Tuesday, June 12, 2018: 2:10 PM
Dogwood - Garden Level (Emory Conference Center Hotel)

Presenter: Andrew Wilcock

Co-Author: J. McWilliams

Discussant: Kosali Simon


The percent uninsured in the United States fell sharply in 2014 following the introduction of health insurance marketplaces, the individual mandate, and the expansion of Medicaid eligibility in 26 states and Washington DC. In states that expanded Medicaid, gains in coverage for low-income adults (i.e., those directly targeted by the expansions) were larger and their experiences with health care services were reportedly better in some ways (fewer barriers, more health care use, more preventative care) and worse in others: timely appointments for care were reportedly more difficult to schedule in expansion states by 2015. Less is known about whether the experiences of the previously insured were also affected by the changing coverage landscape in expansion and non-expansion states. Of particular interest are the experiences of elderly adults covered by Medicare—a population that relies heavily on access to health services and whose satisfaction with care is important politically for policy setting. There are several plausible stories for why access to care would have changed for the Medicare population following the coverage expansions in 2014. Access to care may have become more difficult if the size of the coverage gains strained or exceeded the capacity of local health care providers to meet demand. On the other hand, access to care may have improved if sufficient financial resources were injected into local health care systems from the insurance expansions.

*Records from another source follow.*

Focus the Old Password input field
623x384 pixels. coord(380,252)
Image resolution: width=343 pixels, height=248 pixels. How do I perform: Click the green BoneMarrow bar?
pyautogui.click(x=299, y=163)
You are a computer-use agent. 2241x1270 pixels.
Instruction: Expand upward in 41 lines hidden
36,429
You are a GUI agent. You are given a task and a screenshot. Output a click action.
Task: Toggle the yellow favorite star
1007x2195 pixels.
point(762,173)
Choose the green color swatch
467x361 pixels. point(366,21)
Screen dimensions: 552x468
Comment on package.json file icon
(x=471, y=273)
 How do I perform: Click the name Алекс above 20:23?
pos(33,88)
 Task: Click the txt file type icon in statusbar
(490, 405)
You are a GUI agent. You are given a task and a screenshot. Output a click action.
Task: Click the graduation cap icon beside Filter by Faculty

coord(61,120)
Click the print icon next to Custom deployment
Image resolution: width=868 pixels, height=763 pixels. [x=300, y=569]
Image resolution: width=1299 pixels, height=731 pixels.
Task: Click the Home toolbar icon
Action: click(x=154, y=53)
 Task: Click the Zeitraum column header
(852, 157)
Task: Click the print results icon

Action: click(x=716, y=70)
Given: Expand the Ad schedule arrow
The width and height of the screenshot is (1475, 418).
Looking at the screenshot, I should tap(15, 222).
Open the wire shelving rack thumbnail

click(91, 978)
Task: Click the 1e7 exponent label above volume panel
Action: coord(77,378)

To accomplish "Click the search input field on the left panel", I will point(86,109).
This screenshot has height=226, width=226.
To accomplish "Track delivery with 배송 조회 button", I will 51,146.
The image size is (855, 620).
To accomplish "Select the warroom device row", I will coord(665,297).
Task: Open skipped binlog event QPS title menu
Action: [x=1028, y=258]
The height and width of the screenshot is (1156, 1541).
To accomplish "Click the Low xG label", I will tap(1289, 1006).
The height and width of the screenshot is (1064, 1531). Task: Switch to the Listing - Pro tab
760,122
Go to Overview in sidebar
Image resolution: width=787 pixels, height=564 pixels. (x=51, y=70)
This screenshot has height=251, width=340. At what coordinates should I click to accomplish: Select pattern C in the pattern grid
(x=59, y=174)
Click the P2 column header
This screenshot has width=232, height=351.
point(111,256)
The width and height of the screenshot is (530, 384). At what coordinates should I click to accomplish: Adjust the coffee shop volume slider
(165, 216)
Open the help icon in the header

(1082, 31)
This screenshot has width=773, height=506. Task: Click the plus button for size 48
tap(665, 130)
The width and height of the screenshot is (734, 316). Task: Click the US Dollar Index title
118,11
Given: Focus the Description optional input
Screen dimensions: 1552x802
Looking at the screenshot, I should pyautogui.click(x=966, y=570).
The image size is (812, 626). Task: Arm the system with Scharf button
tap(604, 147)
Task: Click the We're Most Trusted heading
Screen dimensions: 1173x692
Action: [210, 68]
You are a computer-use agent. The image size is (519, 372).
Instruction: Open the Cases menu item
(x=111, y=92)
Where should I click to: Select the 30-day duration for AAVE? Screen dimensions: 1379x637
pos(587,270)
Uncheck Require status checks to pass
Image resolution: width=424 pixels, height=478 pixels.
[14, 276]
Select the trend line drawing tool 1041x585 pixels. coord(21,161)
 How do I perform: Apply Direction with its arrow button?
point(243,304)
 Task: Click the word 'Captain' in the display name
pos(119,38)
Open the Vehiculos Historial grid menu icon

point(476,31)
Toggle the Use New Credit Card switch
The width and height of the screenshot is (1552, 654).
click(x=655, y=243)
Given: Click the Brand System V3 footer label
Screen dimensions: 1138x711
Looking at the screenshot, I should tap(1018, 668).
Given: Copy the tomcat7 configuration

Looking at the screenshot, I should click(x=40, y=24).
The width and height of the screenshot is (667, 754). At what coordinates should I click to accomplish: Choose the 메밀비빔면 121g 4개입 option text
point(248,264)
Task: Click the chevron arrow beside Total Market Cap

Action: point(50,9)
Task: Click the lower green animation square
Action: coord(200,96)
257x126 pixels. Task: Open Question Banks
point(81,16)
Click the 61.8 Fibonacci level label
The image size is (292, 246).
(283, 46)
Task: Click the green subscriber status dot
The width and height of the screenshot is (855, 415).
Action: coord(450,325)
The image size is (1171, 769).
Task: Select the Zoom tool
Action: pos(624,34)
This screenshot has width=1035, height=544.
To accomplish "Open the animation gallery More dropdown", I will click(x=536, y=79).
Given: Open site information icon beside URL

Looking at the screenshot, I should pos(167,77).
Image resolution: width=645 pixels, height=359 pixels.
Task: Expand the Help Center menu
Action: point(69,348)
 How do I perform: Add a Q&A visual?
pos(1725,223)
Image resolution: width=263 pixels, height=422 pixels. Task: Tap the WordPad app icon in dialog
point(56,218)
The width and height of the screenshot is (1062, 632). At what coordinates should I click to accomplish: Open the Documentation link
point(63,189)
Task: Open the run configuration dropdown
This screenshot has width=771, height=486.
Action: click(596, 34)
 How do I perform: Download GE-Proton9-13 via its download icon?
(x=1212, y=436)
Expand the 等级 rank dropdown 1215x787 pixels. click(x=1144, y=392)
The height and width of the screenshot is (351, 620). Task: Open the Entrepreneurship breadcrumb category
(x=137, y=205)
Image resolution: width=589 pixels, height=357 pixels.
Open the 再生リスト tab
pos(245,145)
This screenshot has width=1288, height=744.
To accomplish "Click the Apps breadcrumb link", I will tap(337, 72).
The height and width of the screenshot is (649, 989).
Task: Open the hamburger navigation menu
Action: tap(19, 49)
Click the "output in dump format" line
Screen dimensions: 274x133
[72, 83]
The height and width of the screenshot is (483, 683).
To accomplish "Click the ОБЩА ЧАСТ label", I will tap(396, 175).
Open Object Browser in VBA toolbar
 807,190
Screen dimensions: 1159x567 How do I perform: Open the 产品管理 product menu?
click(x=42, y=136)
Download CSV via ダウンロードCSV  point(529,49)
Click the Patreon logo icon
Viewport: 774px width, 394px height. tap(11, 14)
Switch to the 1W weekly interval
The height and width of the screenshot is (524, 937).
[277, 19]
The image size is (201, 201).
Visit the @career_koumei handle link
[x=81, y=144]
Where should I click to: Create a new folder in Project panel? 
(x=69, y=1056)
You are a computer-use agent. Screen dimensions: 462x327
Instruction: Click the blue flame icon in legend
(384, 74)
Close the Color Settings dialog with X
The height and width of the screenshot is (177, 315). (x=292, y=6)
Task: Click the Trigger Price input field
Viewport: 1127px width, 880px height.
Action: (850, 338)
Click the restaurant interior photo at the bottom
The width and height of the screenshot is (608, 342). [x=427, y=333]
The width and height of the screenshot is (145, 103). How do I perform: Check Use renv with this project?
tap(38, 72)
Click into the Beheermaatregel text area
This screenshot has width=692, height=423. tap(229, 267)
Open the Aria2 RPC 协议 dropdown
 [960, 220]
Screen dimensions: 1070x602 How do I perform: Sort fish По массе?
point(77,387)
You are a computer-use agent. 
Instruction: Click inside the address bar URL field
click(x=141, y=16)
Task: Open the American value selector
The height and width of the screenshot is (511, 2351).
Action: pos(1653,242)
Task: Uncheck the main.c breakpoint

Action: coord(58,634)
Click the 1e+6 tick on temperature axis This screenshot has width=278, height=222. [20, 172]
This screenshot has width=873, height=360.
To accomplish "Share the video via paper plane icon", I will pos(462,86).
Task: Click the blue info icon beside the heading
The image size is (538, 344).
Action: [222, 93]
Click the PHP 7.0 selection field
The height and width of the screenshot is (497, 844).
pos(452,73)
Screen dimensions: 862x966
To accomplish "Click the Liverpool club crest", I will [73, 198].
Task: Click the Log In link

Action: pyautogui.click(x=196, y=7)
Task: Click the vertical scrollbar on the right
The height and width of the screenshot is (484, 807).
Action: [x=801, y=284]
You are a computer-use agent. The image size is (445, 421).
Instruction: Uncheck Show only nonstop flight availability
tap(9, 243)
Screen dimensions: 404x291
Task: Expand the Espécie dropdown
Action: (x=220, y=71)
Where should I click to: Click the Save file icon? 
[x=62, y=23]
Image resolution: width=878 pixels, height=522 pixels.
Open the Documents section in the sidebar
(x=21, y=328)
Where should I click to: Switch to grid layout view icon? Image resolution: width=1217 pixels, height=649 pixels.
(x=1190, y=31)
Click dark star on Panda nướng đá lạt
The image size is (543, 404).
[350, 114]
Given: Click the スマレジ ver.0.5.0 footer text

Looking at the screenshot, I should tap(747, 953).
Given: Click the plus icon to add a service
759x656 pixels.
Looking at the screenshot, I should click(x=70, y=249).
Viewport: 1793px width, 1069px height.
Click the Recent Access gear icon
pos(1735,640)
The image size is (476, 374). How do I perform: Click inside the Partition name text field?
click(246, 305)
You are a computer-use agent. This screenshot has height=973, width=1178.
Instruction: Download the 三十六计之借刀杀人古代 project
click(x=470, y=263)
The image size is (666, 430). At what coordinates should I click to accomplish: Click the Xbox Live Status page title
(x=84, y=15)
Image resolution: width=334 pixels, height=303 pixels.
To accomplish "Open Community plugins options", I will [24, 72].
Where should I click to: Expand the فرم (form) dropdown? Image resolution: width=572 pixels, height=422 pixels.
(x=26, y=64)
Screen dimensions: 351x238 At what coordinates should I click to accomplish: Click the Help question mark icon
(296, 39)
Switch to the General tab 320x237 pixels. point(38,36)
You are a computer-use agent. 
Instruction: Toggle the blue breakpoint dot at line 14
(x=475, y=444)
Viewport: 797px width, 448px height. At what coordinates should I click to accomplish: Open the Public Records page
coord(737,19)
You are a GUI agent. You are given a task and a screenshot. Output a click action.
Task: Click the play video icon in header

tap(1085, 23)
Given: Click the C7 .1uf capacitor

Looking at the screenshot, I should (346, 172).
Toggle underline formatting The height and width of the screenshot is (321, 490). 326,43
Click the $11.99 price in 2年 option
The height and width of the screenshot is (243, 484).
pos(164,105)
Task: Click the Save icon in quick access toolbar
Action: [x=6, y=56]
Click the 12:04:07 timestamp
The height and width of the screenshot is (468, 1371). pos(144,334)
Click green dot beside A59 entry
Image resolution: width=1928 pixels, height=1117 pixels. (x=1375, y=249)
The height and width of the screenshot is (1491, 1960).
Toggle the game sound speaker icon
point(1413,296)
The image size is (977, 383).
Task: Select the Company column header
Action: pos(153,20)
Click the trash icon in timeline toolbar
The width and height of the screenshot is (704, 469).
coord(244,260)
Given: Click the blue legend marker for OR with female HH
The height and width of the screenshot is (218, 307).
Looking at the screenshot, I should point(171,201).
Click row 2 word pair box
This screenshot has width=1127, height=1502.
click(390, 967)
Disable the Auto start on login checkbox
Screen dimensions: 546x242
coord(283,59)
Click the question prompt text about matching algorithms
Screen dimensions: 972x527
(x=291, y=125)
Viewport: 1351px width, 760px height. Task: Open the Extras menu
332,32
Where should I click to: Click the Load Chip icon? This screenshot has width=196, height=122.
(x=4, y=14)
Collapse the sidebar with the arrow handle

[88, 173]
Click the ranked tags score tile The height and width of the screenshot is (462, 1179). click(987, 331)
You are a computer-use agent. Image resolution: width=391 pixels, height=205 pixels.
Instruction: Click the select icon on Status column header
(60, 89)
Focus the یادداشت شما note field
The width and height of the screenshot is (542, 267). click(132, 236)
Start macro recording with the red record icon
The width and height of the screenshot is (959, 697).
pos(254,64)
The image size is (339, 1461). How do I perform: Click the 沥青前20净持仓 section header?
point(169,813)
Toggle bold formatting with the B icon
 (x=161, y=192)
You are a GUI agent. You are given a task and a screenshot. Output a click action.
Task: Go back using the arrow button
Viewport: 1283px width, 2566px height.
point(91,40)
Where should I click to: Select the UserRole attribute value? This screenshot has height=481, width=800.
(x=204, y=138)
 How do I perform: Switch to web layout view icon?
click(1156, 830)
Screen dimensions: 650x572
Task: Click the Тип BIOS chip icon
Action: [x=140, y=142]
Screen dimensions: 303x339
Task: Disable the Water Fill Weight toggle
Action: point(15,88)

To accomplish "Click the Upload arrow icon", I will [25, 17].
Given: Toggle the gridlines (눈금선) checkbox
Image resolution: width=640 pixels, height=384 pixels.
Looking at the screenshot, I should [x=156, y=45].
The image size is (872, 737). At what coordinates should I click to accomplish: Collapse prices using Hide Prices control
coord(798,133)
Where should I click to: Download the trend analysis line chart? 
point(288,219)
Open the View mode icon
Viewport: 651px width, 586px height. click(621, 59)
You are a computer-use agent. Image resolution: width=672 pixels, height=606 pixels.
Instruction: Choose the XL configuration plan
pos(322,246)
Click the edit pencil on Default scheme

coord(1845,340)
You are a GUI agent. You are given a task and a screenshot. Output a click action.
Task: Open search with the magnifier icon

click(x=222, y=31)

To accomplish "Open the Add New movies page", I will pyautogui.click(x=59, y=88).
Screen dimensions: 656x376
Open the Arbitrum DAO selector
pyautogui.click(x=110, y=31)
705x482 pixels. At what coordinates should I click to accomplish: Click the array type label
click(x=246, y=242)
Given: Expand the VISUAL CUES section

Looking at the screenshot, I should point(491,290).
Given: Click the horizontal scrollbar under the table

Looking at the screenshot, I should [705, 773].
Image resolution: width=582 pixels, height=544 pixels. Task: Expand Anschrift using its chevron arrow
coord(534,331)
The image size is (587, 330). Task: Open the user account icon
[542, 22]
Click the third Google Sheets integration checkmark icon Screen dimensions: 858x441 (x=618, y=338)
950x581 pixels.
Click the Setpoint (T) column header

In this paper, we use a 6-year panel of the Consumer Assessment of Healthcare Providers & Systems (2010-2015) survey linked with Medicare claims and a difference-in-differences design to test if the experiences of Medicare beneficiaries accessing health care changed because of the insurance expansions in 2014. We focused on three measures of access as our outcomes: did you get urgent care when you needed it, did you get routine care when you needed it, and did you get specialist care when you needed it. We also created and evaluated a composite measure of “timely access to care”, which was an average of all three access measures. Our treatment variable was the gain in insurance from the 2014 expansion policies at the county level. Because uninsurance rates are a function of many factors—some of which are unrelated to policy changes in 2014—we developed an instrumented treatment variable that captured changes in county uninsurance due to the 2014 expansion policies only. We used predicted county level uninsurance in 2009 as our instrument, with the intuition that counties with higher uninsurance rates in 2009 would have been more likely to see larger gains in coverage after the expansion policies took effect in 2014.

Across all counties, we found no significant relation between county level coverage gains from the insurance expansions in 2014 and Medicare experiences accessing care. In subsample analyses, we found that experiences changed differentially in states that expanded Medicaid and states that did not. Access to care improved in states that did not expand Medicaid coverage, while access to care worsened in states that did.